Recently, I discussed linear regression analysis in this space. In this piece, I’m going to look at logistic regression, which is just like linear regression, but with a different cost function. The cost function is the element that deviates the path from linear to logistic. In linear regression, the output is a continuously valued label, such as the heat index in Atlanta or the price of fuel. Unfortunately, only a small set of problems actually deal with continuous values.
Having said that, there are scenarios where classification comes into the picture. Consider an example in which the output juggles between true and false. Linear regression wouldn’t be able to solve this problem because the output is discrete. With logistic regression, though, we can segregate the processed inputs into discrete classes by estimating the probabilities. There’s a lot more in the box, though, and so, in this article, we’ll explore every minute detail to understand logistic regression. We’ll also go over how to code a small application logistic regression using TensorFlow 2.0.
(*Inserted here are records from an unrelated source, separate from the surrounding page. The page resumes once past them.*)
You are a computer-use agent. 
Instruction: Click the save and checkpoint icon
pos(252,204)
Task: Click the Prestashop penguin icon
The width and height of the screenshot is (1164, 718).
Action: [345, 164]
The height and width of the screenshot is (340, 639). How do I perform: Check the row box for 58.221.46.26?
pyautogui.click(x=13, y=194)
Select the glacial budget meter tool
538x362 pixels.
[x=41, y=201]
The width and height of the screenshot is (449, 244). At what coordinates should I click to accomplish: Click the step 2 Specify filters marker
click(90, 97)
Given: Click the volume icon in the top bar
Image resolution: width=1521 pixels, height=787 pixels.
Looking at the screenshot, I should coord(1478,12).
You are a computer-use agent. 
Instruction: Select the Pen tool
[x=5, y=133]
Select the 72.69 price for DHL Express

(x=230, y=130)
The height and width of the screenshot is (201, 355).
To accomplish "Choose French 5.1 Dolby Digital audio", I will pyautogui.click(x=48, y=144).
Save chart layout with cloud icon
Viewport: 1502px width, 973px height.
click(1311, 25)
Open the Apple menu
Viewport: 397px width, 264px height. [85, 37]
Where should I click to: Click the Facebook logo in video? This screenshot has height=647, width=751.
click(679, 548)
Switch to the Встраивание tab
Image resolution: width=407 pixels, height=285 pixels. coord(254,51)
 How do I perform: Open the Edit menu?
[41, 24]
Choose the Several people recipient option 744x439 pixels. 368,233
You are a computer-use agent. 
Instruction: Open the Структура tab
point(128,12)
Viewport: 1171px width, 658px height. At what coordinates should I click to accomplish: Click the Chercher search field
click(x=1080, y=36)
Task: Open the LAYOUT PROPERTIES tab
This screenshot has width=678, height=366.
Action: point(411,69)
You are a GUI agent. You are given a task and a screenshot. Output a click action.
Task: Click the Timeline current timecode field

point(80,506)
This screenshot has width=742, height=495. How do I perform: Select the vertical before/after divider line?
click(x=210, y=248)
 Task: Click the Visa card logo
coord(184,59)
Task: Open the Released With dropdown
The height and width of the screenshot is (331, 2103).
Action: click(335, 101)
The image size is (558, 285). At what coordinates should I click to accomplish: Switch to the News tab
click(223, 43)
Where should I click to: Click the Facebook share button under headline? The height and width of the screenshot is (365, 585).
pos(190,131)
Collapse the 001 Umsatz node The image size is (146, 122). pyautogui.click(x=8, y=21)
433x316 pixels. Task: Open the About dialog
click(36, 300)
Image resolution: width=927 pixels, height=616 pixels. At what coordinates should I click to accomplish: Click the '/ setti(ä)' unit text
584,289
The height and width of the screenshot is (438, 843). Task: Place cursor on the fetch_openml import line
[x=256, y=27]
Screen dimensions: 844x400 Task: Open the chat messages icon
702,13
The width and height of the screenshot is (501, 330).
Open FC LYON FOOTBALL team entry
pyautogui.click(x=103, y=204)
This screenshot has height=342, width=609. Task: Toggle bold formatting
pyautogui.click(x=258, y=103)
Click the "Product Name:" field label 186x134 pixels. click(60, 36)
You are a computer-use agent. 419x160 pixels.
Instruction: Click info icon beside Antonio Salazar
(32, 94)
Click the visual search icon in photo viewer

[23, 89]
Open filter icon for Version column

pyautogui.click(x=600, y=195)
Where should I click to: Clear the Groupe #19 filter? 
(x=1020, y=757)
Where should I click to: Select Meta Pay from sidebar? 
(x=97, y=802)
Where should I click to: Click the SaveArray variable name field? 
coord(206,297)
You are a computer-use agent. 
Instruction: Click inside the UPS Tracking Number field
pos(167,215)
Introduction to Logistic Regression
Logistic regression uses probabilities to distinguish inputs and thereby puts them into separate bags of output classes. To better understand how this process works, let’s look at an example.
Consider a case where you want to sketch a relation between your basketball shot’s accuracy and the distance you shoot from. On the whole, it’s about predicting whether you make the basket or not. Let’s suppose you’re going to predict the answer using linear regression. The relation between the win (y) and distance (x) is given by a linear equation, y = mx + c. As a prerequisite, you played for a month, jotted down all the values for x and y, and now you insert the values into the equation. This completes the training phase.
Later, you want to estimate the possibility of making the shot from a specific distance. You note the value x and pass it to the trained math equation described above. It will now be a static equation, i.e. y = (trained_m)x + (trained_c). As a result, a y (win) value flew out of the equation. Discretizing y to predict the output, either win or lose, isn’t a great technique. Although it technically works, it isn’t a sound approach because y isn’t a probability.
What about using an activation function in the final stage to compel the output to fall into either the win class or the lose class? This indeed seems like a fix to our problem because it takes the concept of probability into consideration. This technique is what’s meant by logistic regression. Yet this isn’t the whole story, so let’s get a detailed overview of the fix.
What Is Wrong With Linear Regression for Classification?
Linear regression never deals with probabilistic values. It simply draws a linear interpolation between data points and constructs a hyperplane such that the error is minimized between the points and the hyperplane. There is no meaningful threshold at which you can distinguish one class from the other. This actually seems like a rote-learning approach.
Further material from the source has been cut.